[[ Material for the task open ]]
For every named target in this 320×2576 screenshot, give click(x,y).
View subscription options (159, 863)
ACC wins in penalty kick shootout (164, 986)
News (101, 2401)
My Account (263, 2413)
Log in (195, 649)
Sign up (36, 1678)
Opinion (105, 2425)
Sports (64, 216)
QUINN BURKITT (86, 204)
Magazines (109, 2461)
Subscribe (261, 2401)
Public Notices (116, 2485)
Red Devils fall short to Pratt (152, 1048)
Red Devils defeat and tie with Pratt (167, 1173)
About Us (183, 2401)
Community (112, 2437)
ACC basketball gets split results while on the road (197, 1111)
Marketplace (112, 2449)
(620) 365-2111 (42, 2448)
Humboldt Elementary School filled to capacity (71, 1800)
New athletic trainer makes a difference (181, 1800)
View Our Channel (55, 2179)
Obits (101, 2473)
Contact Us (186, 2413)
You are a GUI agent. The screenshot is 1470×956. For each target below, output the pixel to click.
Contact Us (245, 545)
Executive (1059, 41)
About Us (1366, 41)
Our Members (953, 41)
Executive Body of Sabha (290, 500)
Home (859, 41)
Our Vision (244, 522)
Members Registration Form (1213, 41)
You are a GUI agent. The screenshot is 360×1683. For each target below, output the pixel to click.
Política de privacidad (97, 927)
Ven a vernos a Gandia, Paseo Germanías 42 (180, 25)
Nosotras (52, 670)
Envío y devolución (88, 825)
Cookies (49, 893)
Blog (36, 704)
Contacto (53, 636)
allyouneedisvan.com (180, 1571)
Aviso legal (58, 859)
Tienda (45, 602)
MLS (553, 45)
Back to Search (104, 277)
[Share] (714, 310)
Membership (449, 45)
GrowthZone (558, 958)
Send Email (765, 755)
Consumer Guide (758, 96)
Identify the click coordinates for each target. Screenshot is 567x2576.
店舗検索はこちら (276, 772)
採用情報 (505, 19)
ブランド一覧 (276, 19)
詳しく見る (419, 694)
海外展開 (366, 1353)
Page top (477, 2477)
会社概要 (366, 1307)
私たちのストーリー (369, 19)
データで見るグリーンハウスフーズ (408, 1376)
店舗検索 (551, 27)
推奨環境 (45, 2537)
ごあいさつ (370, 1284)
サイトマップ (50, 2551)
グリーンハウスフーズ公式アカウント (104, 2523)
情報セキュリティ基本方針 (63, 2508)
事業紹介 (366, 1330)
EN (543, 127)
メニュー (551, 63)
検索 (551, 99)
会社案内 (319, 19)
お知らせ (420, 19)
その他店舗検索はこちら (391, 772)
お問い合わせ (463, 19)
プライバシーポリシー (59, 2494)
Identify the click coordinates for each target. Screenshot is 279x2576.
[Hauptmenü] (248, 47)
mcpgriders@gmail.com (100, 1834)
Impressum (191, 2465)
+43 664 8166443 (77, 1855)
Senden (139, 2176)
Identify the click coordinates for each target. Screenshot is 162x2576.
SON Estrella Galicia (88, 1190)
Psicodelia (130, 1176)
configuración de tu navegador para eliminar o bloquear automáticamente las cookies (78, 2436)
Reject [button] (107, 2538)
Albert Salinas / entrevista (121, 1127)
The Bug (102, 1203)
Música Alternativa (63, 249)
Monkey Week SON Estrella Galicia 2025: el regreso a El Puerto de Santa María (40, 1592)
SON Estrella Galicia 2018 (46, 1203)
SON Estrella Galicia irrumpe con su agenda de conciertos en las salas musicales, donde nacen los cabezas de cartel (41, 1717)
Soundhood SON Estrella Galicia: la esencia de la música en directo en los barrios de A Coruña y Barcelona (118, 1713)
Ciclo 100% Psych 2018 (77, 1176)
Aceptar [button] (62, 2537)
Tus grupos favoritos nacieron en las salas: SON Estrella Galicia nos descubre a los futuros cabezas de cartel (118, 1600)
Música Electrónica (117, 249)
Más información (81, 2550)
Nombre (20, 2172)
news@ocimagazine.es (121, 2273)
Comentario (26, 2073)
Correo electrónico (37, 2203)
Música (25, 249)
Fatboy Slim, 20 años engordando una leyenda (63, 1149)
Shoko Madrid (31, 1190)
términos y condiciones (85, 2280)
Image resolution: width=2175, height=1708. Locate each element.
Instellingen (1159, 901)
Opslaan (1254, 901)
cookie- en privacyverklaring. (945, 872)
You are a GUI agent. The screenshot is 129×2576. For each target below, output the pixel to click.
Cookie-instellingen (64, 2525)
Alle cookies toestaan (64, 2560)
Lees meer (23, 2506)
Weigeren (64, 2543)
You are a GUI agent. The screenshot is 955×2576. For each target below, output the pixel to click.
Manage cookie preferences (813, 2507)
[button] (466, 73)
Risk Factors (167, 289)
[[ Material for the task closed ]]
**Required action:**
Word for word, set down the lines from the beginning of the records through the line that holds "Public Notices (116, 2485)". Leave out the rest.

**Solution:**
For every named target in this 320×2576 screenshot, give click(x,y).
View subscription options (159, 863)
ACC wins in penalty kick shootout (164, 986)
News (101, 2401)
My Account (263, 2413)
Log in (195, 649)
Sign up (36, 1678)
Opinion (105, 2425)
Sports (64, 216)
QUINN BURKITT (86, 204)
Magazines (109, 2461)
Subscribe (261, 2401)
Public Notices (116, 2485)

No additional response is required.